### Excerpted passage
● ● ● ● ●

Dana Milbank: House Republicans bring the bread and circuses

Sad! Particularly because all Santos wanted was to be “a good servant to the American people … giving back what I’ve been able to reap.” (From that Ponzi scheme where he worked, perchance?)

Yet there was one thing Santos said that rang true to me. “If the media put the equal amount of efforts and resources,” he said, “on all 435 members of the House and 100 members of the Senate, I think the American people would have more clarity of who represents them in Congress.”

I agree. The vast majority of House members come from safe districts where they are chosen by a tiny fraction of the electorate working from scant information. They never get a proper vetting because the parties can’t be bothered and local media has been decimated. Since the Santos revelations, The Post’s Jacqueline Alemany and Alice Crites identified several holes in biographical claims by freshman Rep. Anna Paulina Luna (R-Fla.), and Tennessee’s NewsChannel 5 found discrepancies in the résumé of freshman Rep. Andrew Ogles (R-Tenn.). Like Santos, both lawmakers played the victim, claiming persecution by leftists.

How many others faked their way to high office with bogus claims or have backgrounds and associations that wouldn’t hold up to scrutiny in the light of day? Maybe that’s why so many of Santos’s Republican colleagues refuse to expel this fraud.

Smuggling white supremacy into another border hearing

House Republicans just can’t quit these white nationalists.

On Feb. 15, the gunman who killed 10 Black people in a racist massacre at a Buffalo supermarket last May was sentenced to life in prison. The killer had subscribed to the racist “great replacement theory” that White people are being deliberately sidelined and endangered.

The House Energy and Commerce Committee marked this solemn occasion in a most unusual way. On the same day the killer was sentenced, the panel held a border field hearing in Texas and hosted as one of its witnesses a proponent of the very same great replacement theory.

● ● ● ● ●

### What you have to do
Write out, word for word, the part of the column on House Republicans that opens with the words containing "Smuggling white supremacy" and closes with "great replacement theory.". The items after the column aren't needed.

Source records:

● ● ● ● ●

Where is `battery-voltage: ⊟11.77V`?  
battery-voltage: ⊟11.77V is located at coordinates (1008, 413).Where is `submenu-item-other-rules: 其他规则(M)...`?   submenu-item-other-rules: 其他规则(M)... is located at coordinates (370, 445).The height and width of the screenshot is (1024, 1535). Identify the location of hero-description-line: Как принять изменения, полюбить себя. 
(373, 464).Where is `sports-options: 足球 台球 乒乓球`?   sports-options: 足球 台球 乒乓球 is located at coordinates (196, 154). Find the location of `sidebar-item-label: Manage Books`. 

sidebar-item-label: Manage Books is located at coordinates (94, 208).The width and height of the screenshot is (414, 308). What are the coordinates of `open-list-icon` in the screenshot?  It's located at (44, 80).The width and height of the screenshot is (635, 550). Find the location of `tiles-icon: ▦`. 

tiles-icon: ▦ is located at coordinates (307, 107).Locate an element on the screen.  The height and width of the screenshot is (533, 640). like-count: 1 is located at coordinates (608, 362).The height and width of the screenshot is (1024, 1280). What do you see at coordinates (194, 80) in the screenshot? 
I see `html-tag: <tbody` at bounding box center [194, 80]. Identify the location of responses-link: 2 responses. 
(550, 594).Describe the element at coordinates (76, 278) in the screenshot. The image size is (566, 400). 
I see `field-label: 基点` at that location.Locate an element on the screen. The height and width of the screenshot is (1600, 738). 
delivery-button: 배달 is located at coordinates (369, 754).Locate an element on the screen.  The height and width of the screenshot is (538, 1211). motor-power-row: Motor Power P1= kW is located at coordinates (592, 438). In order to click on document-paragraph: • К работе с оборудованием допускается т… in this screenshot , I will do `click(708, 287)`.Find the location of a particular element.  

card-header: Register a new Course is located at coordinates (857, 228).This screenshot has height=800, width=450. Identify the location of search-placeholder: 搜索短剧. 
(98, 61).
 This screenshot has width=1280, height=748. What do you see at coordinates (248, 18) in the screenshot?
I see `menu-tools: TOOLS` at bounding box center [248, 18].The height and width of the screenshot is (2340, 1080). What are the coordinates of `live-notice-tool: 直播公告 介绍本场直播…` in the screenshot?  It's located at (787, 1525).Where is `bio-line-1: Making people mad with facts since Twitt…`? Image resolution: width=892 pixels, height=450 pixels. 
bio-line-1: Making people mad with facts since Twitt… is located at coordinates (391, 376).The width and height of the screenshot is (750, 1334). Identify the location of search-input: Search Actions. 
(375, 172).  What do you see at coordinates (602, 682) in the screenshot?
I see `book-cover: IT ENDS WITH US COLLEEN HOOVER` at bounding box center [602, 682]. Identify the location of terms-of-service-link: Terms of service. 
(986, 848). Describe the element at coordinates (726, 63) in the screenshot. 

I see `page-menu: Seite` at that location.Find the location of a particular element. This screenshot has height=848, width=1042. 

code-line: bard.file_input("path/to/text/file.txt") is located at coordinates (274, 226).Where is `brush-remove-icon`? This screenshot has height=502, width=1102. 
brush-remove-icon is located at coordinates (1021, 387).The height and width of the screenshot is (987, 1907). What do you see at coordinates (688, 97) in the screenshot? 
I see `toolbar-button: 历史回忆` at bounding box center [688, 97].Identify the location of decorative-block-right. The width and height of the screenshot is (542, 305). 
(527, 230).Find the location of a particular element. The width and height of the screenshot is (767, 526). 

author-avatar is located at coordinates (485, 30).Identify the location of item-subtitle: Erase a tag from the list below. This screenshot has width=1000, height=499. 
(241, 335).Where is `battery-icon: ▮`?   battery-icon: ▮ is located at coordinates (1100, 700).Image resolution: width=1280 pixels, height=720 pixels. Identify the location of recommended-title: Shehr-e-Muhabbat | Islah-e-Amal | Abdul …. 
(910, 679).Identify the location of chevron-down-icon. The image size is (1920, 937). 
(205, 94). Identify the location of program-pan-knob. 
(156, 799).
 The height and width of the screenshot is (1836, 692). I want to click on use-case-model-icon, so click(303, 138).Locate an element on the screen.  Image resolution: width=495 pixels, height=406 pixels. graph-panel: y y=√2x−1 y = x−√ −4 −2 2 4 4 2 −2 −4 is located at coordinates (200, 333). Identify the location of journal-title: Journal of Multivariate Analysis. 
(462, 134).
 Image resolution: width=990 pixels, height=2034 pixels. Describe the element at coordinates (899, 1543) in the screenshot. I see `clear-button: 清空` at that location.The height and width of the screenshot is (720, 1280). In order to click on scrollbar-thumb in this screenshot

● ● ● ● ●

### Exercise result
Smuggling white supremacy into another border hearing

House Republicans just can’t quit these white nationalists.

On Feb. 15, the gunman who killed 10 Black people in a racist massacre at a Buffalo supermarket last May was sentenced to life in prison. The killer had subscribed to the racist “great replacement theory” that White people are being deliberately sidelined and endangered.

The House Energy and Commerce Committee marked this solemn occasion in a most unusual way. On the same day the killer was sentenced, the panel held a border field hearing in Texas and hosted as one of its witnesses a proponent of the very same great replacement theory.